(MATERIAL TO PROCESS)
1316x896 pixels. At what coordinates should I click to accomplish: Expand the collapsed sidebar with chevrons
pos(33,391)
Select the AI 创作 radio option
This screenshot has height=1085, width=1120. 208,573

* * *

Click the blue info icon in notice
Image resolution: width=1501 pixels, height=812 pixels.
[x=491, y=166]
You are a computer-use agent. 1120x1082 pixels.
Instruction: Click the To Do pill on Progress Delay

...

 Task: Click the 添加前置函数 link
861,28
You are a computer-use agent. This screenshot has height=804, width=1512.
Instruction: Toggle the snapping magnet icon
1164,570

(TRY IT) The result should be every line that contains "agent", copied from the entries.

(RESPONSE TO THE EXERCISE)
You are a computer-use agent. 1120x1082 pixels.
You are a computer-use agent. This screenshot has height=804, width=1512.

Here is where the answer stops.